Professors: Stimulate Sales With Taxes Instead Of Subsidies

To stimulate the electrified vehicle market, the White House has developed a mixture of rebates and subsidies.

But this may not be the most effective tactic, according to a pair of business management professors.

Anton Ovchinnikov, associate professor at the Queen’s School of Business in Kingston, Ontario, Canada, and Gal Raz, associate professor at the University of Virginia Darden School of Business laid out their idea in the Washington Post.

They also recently published their in-depth analysis in the journal IEEE Transactions on Engineering Management.

“Designing incentive schemes for green technology adoption requires a comprehensive understanding of how firms and consumers will respond to them,” Ovchinnikov and Raz said.

Under the current solution, a $7,500 tax rebate was offered to consumers buying plug-in and electric vehicles. To support President Obama’s goal of reach 1 million electrified vehicles by the end of the year, legislators were also asked to change this end-of-the-year tax credit into a rebate that could be applied at the time of sale.

In addition, programs were created to offer $2 billion in subsidies directly to manufacturers.

SEE ALSO: White House Seeking Expanded $10,000 Alternative Vehicle Rebate

The problem, wrote the professors, is that subsidies generated extra risk for the government while creating a vague plan for the automakers.

“A subsidy affects manufacturers directly, by reducing costs,” said Ovchinnikov and Raz.

“Subsidies alone could be inefficient because they may cause governments to take a disproportionate risk in overproducing electric vehicles.

“For automakers such as GM … it was unclear how much capacity to dedicate to production and how to price the Volt for maximum profitability.”

The business professors’ proposal still includes subsidies and rebates, but tweaks the model slightly. Instead of offering a subsidy to manufactures, Ovchinnikov and Raz said negative subsidy – essentially a tax – removes unnecessary risk from the government and saves tax dollars.

“The more cars are sold, the higher the cost of the … program,” Ovchinnikov and Raz said about the current subsidies.

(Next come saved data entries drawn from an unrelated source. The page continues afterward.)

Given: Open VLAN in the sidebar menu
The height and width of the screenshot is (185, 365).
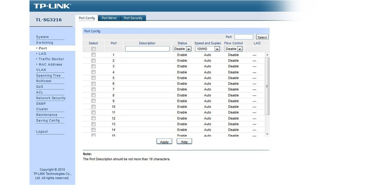Looking at the screenshot, I should pos(41,70).
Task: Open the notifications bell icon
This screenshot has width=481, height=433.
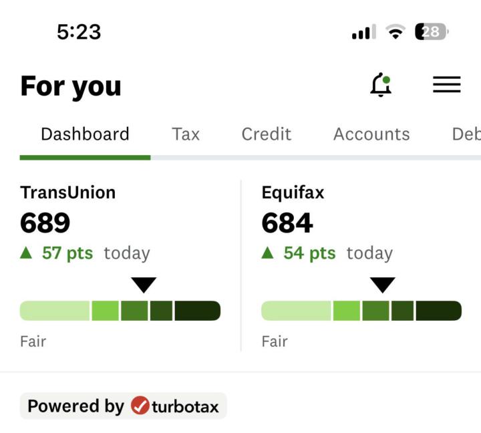Action: pos(381,85)
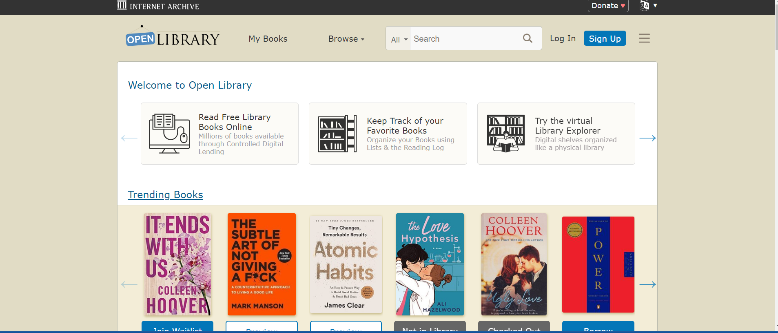
Task: Open the hamburger menu icon
Action: click(x=644, y=38)
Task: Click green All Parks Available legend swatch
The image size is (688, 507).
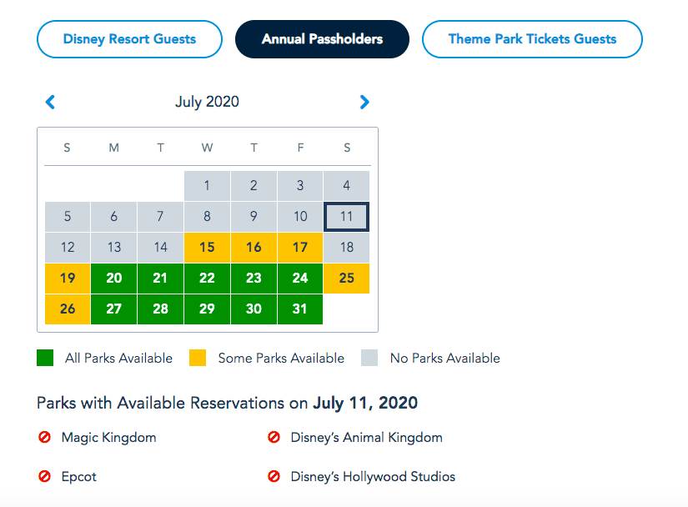Action: (45, 359)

Even though the approach could better promote the electrified vehicle market, Ovchinnikov and Raz recognized that passing a tax on manufactures would be “difficult to execute from a political standpoint.”

If a tax couldn’t be implemented, using only a consumer rebate would be almost as beneficial.

“The optimal approach would be to combine a rebate with a negative subsidy; i.e. an additional tax on manufacturers,” said Ovchinnikov and Raz.

But without that, “the rebate-only incentive that is provided by the government for electric vehicles (such as Chevy Volt), while structurally suboptimal, seems efficient and much easier to implement politically.”